Commercial Risk posted large operating losses of nearly $100 million in 2002 and its parent company, Scor, said in August its business had fallen from 2.5 billion euros ($2.72 billion) in gross premiums written in the first six months of 2002 to 2 billion euros ($2.17 billion) during the same period this year and this was mainly due to Commercial Risk.
Scor chairman Denis Kessler reportedly told company directors this year that Commercial Risk results had clouded what could have been a bright period of performance for Scor.
A.M. Best in October downgraded Commercial Risk, stating the negative outlook reflected the uncertainty arising from the run-off of liabilities and “commutations of the companies' business following the adverse development of reserves registered in 2002”.
In a release issued yesterday, Scor said it had reached a second deal on the commutation of reserves linked Commercial Risk, bringing total commuted technical reserves at the unit to nearly 60 percent. “The group will actively pursue this policy of disengaging from Commercial Risk,” Scor said in a statement.
It added that the deal, with one of its main cedants, was “reducing its portfolio by 20 percent relative to its level at the end of 2002. A second commutation contract was signed on Nevember 27 which will further reduce Commercial Risk's portfolio by an additional 40 percent relative to the level at the end of 2002.”
Scor said this second commutation would cost it about 15 million euros ($18 million) before taxes.
Scor's shareholders yesterday backed a plan that would lift the size of its capital increase to 750 million euros ($900 million) from 600 million euros and give the French reinsurer cash to rebuild its balance sheet. Scor said the resolution to raise more money through the issue of a maximum of 800 million shares was backed by 91 percent of votes at a special shareholders meeting. The company had said just before the meeting it would raise the size of the planned capital increase.
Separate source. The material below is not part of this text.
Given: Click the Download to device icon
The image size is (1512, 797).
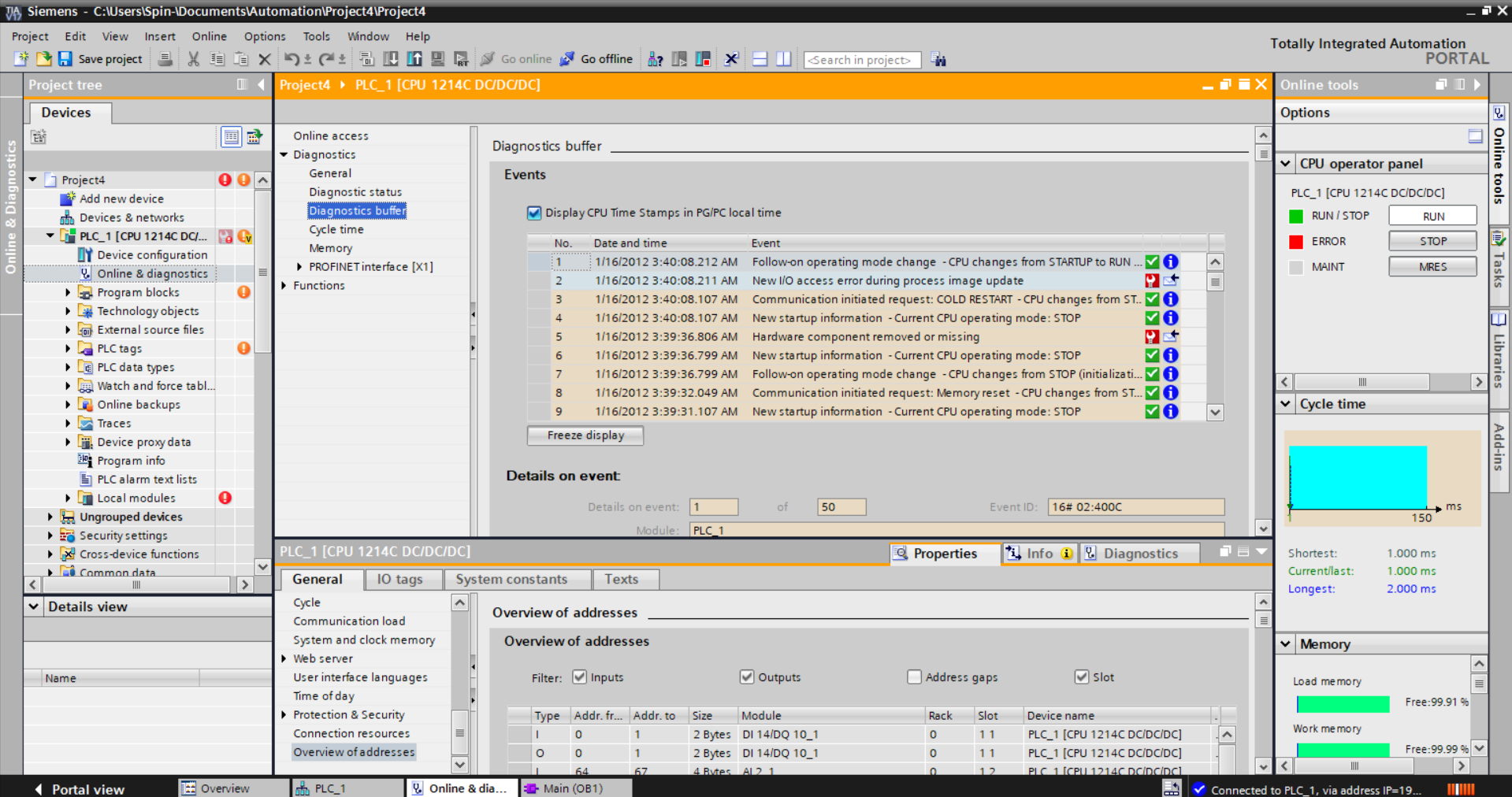Looking at the screenshot, I should point(391,59).
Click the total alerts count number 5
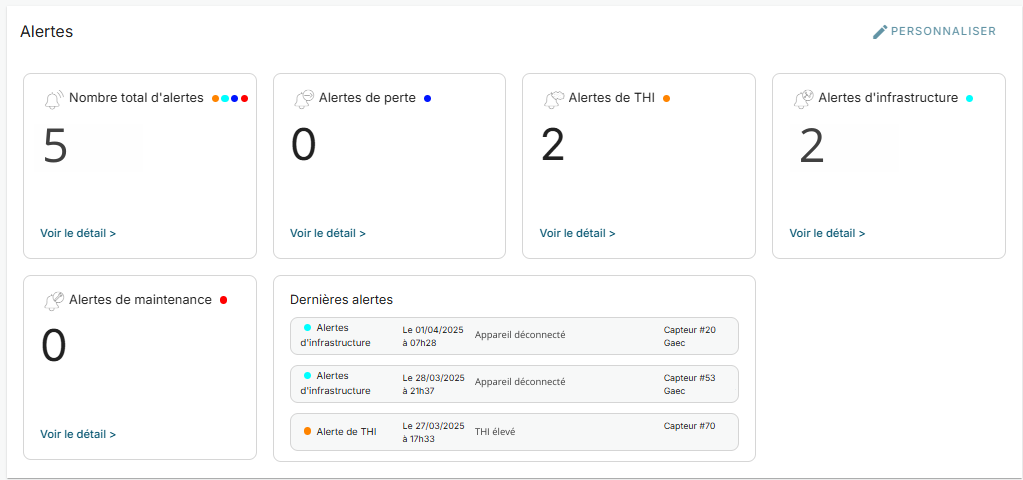 tap(55, 146)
Scor is struggling to shore up a balance sheet knocked by earlier underwriting losses in the United States and elsewhere. The capital increase would be Scor's second in about a year. Several debt rating agencies have also cut their ratings on the company, damaging its business prospects. The reinsurer is reducing the amount of business it writes by ten percent, or 600 million euros, this year to focus on more profitable life and accident reinsurance, large corporate and short-term property and casualty contracts.
Scor also said yesterday it has agreed to sell its headquarters in La Defense to an unidentified institutional investor for about 150 million euros. The company will rent the building from the buyer.
Scor has also sold two residential buildings in Paris and an office building in Madrid. The company's pre-tax profit on the property sales is 80 million euros, Scor said.